While larger newspapers and media outlets have been folding or shrinking for more than a decade now, the Mercury and its Seattle sister paper, The Stranger, survived by diversifying.

“We have a ticketing service that we make money off of. We also have film festivals like the Hump film festival, the SPLIFF festival, things like that,” he said.

“So, what we've done so far has actually kept us in business and relatively healthy since 2008. We couldn't predict a pandemic that would take away, like, all of our business.”

Now the Portland Mercury is trying to hang on through this crisis. But Humphrey notes one advantage they’ve had was the ability to see how the pandemic first unfolded in Washington.

"I think maybe a lot of businesses would not have moved as fast as this to do it (layoffs), except we saw what happened in Washington with The Stranger," he said. The Stranger also had 18 temporary layoffs last Friday, and they temporarily suspended their printed publication and went to an online-only model. The Portland Mercury followed suit.

It was that or go into debt during the pandemic.

“We couldn't just kind of like cross our fingers and hope for the best,” he said. “So we had to make a real drastic change in order that we can get on the other side of this, because we're confident we’re coming back.”

Even with the immense stress of running a breaking news online publication with a skeleton crew of two reporters and a calendar coordinator, Humphrey can see past his own worries.

“The pandemic has really hit our particular business hard, and I do want to say it's hitting a lot of people that are less privileged than us,” he said. “We really need to be concentrating as well on all those who are under-housed and underemployed and people who are not as privileged as we are.”
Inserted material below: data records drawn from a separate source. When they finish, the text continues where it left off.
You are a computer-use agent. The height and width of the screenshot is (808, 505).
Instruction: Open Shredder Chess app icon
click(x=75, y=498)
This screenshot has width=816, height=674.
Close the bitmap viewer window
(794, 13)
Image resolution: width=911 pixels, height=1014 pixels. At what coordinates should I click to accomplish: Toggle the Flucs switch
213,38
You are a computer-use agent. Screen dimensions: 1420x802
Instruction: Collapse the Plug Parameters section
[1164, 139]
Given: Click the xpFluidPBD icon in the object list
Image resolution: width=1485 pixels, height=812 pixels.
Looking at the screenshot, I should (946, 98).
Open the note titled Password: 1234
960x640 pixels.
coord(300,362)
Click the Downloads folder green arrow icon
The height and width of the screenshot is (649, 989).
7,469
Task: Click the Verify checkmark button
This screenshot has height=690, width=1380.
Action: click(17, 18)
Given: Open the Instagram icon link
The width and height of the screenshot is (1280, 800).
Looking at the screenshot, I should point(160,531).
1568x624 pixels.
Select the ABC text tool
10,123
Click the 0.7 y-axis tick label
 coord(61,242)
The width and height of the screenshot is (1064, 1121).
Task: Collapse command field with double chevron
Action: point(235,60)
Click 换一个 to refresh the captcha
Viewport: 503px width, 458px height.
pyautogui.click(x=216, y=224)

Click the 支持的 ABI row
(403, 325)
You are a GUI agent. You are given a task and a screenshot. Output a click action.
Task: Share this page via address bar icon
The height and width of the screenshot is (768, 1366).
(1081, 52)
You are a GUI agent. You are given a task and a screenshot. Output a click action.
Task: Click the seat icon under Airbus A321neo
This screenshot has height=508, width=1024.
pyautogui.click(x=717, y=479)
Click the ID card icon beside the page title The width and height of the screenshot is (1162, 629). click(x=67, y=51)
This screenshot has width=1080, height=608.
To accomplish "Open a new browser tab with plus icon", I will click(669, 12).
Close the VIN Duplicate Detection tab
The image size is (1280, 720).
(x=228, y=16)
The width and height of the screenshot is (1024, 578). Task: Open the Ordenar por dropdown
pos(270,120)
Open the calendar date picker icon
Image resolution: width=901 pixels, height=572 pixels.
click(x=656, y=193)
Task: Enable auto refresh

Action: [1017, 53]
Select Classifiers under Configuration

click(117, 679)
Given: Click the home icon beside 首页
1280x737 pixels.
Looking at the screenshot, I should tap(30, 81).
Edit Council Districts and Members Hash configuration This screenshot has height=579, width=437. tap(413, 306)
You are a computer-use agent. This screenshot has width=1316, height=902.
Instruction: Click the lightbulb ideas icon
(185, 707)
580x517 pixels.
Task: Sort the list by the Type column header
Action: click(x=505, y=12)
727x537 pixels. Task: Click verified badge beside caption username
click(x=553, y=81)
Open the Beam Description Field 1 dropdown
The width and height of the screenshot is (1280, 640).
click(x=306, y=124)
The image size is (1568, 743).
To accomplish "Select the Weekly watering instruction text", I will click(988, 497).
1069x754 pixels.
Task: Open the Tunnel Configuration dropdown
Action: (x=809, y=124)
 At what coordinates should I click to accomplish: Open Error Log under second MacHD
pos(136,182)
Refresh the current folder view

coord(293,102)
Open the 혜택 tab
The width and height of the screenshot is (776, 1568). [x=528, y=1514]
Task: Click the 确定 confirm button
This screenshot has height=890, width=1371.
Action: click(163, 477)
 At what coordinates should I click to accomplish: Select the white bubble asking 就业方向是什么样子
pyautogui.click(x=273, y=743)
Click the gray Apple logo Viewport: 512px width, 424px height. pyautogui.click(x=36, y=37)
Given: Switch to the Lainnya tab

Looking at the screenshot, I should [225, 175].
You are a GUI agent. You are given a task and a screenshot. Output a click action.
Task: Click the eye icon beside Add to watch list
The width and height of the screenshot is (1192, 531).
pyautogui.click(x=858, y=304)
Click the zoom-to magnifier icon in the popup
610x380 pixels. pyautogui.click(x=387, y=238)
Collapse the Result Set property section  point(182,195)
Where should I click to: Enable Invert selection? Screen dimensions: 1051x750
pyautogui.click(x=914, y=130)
Practicing social distancing, Kaia Sand sits for a portrait through FaceTime from Portland, Ore., Saturday, March 14, 2020.

Practicing social distancing, Kaia Sand sits for a portrait through FaceTime from Portland, Ore., Saturday, March 14, 2020.

Bradley W. Parks / OPB

And another alternative weekly publication, Street Roots, has a completely different set of worries and business model.

“Our model is based on people buying newspapers directly from our vendors who are experiencing homelessness or housing insecurity and they are running their own business,” said Kaia Sand, the newspaper’s executive director.

"The vendors are buying the paper for a quarter and selling it for a dollar. So our biggest concern right now is that our Street Roots vendors still earn money if people go out less.”

Street Roots as a publication has a very different end game. They want to sustain a community not just inform or entertain it. Fewer people out shopping and eating means fewer potential customers. But since Street Roots can’t really lay-off vendors, they too are looking and planning ahead.

"Right now our vendors have started a coronavirus action team taking updated information and supplies out to camps," Sand said. " And we're paying them stipends because there really isn't any time to waste when it comes to getting that survival money into the pockets of unhoused people that we work with. And also getting accurate COVID-19 information to unhoused people."

Supplies like hand sanitizers and nail clippers, and up to date information, are provided by the Multnomah County Health Department, the Joint Office of Homeless Services and Portland Street Medicine, but everything else is self-funded.

Street Roots is also going online temporarily. For now, their distinctive person-to-person model, a gesture that was meant to connect and soften social class divides, will have to adhere to this period of social distancing. And they’re hoping their 180 vendors will be able to hold on until this storm passes.

As Humphrey opined, “For what it's worth, you know, Portland needs a lot of scrappy local journalism and it's going to be a real shame if we lose any of us.”

Both papers are accepting donations on their websites.